*** Selected text ***
Hultgren has shown that the bacteria that cause urinary tract infections create long hair-like fibers on their surfaces that are tipped with a protein that acts like glue. These glue-tipped fibers allow them to cling to receptors on the bladder wall instead of being flushed out by urine.
“Binding to host cells is the key event in most bacterial infections because it’s the step that has to be taken before the bacterium can infect the cell,” Hultgren says.
The glue also helps bacteria stick to each other in cooperative communities, increasing their resistance to drugs and the immune system.
James W. Janetka, PhD, research assistant professor of biochemistry and molecular biophysics, designed a group of investigational drugs based on information from Hultgren’s research. Scientists call these drugs mannosides because they are derivatives of mannose and block the bacterial glue’s ability to bind to mannose found on the surface of cells in the bladder. They designed and tested a number of these compounds, and chose one finalist from among the top six candidates.
When scientists fed the most promising drug to mice with chronic urinary tract infections, bacteria levels in their bladders declined much more quickly than in a second group of mice given antibiotics. The mannoside also prevented new infections.
“In other tests, when we gave infected mice the mannoside first, the bacteria became much more vulnerable to treatment with antibiotics,” Janetka says. “But we produced our most exciting results when we used the mannoside and the antibiotics simultaneously. This created a synergistic effect in the mice that could rapidly eliminate even infections by antibiotic-resistant bacterial strains.”
Hultgren says it should be much harder for bacteria to develop resistance to the mannoside.
“Antibiotics have to get into the bacterial cell to kill it,” Hultgren says. “This gives the bacteria a number of opportunities to resist: They can change their cell walls to make it harder for the antibiotic to get in, or they can destroy the antibiotic after it gets in or pump it back out of the cell. Mannosides bypass those resistance mechanisms because they don’t have to get into the cell.”
Hultgren and Janetka are continuing to develop more potent mannosides. They hope to begin human toxicity tests for the drugs late in 2012. If those tests are successful, clinical trials may follow.
*** End of Selected text ***
*** Provided material ***
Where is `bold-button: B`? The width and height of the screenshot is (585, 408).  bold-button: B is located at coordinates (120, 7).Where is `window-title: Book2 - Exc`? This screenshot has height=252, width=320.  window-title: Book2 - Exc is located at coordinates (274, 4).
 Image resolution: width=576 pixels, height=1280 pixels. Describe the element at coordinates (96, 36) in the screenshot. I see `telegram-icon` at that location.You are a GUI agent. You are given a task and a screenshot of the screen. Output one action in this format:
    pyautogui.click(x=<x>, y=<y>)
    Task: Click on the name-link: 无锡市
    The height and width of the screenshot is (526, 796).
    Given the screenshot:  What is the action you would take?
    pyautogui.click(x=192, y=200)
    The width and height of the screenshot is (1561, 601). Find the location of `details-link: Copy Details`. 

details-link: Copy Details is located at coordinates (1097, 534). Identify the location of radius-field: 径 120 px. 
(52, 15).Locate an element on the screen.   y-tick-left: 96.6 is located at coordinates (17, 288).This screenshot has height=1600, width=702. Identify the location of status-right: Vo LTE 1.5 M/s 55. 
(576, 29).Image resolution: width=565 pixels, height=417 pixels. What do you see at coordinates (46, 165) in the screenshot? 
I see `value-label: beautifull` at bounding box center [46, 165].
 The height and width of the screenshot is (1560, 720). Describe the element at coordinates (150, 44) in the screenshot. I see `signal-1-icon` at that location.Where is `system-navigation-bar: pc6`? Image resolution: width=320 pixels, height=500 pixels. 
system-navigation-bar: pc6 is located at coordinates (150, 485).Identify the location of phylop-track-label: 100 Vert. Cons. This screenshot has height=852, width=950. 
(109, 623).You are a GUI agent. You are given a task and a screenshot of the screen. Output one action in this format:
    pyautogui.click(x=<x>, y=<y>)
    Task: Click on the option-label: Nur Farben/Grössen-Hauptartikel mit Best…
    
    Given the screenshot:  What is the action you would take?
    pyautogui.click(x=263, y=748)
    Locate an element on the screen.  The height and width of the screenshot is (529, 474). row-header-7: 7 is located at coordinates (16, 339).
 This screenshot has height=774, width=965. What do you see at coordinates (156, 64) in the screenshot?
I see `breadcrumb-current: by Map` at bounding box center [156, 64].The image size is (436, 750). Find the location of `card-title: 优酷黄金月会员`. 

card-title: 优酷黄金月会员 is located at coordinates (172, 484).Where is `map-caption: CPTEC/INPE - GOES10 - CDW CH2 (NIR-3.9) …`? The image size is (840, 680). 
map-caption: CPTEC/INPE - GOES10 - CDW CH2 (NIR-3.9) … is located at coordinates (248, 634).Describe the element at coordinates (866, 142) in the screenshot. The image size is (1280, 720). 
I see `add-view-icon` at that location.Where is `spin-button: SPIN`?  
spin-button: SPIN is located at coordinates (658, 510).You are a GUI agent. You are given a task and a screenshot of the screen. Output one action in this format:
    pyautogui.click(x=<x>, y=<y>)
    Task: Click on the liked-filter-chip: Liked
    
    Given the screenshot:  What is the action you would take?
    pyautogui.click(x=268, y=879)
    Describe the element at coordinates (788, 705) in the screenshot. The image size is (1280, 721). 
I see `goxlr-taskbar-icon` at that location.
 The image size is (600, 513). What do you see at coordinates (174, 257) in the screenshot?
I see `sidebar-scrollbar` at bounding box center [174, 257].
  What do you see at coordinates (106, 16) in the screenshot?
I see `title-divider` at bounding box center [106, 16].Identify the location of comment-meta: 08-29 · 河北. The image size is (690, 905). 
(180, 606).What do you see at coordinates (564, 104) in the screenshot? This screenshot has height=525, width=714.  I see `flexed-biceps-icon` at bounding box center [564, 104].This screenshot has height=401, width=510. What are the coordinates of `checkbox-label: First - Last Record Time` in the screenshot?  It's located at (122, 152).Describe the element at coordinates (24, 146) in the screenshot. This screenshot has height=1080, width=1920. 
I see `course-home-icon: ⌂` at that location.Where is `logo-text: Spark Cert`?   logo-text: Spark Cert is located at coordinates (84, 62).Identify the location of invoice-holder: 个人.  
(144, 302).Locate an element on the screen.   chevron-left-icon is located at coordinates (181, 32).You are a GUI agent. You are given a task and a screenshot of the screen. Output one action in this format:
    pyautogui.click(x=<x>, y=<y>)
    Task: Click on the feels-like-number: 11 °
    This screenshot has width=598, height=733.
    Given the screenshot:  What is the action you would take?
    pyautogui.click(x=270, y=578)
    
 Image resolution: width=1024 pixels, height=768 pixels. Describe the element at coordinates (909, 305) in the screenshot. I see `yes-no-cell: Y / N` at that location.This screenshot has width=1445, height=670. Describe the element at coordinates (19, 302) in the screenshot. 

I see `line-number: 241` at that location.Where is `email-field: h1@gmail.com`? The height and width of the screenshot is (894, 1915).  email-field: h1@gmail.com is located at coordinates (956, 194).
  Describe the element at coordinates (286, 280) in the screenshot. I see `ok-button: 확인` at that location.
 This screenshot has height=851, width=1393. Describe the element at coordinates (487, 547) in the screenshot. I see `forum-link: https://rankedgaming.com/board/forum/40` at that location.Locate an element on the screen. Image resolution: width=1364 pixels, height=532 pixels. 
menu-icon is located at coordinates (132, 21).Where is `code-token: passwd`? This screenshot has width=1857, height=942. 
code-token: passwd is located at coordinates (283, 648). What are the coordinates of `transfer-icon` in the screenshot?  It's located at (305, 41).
*** End of Provided material ***
> _Work request 1_
Reproduce the article on mannoside drugs for urinary tract infections word for word, starting at "Hultgren and Janetka" and ending at "trials may follow.".
> _Work request 2_
Pick up the article on mannoside drugs for urinary tract infections after its final sentence and carry it forward.

> _Expected answer 1_
Hultgren and Janetka are continuing to develop more potent mannosides. They hope to begin human toxicity tests for the drugs late in 2012. If those tests are successful, clinical trials may follow.

> _Expected answer 2_
According to Hultgren, the approach he and Janetka are using to develop the mannosides could be harnessed to treat infections in other parts of the body, such as ear or kidney infections.
“Cells in other parts of the body have different materials on their surfaces, and bacteria that cause infections in those areas will have proteins that are customized to stick there,” he says. “Blocking binding proteins could be helpful in fighting a wide variety of bacterial infections.”
Washington University holds a patent on the mannosides developed by Hultgren and Janetka. Their interests in these compounds are managed by the Office of Technology Management in accordance with the University’s policies on intellectual property.
Cusumano CK, Pinkner JS, Han Z, Greene SE, Ford BA, Crowley JR, Henderson JP, Janetka JW, Hultgren SJ. Treatment and prevention of urinary tract infection with orally active FimH inhibitors. Science Translational Medicine, Nov. 16, 2011.
Funding from the National Institutes of Allergy and Infectious Diseases, the National Institute of Diabetes, Digestive and Kidney Diseases, the American Recovery and Reinvestment Act, the Office of Research on Women’s Health and the Burroughs Wellcome Fund supported this research.
Washington University School of Medicine’s 2,100 employed and volunteer faculty physicians also are the medical staff of Barnes-Jewish and St. Louis Children’s hospitals. The School of Medicine is one of the leading medical research, teaching and patient care institutions in the nation, currently ranked fourth in the nation by U.S. News & World Report. Through its affiliations with Barnes-Jewish and St. Louis Children’s hospitals, the School of Medicine is linked to BJC HealthCare.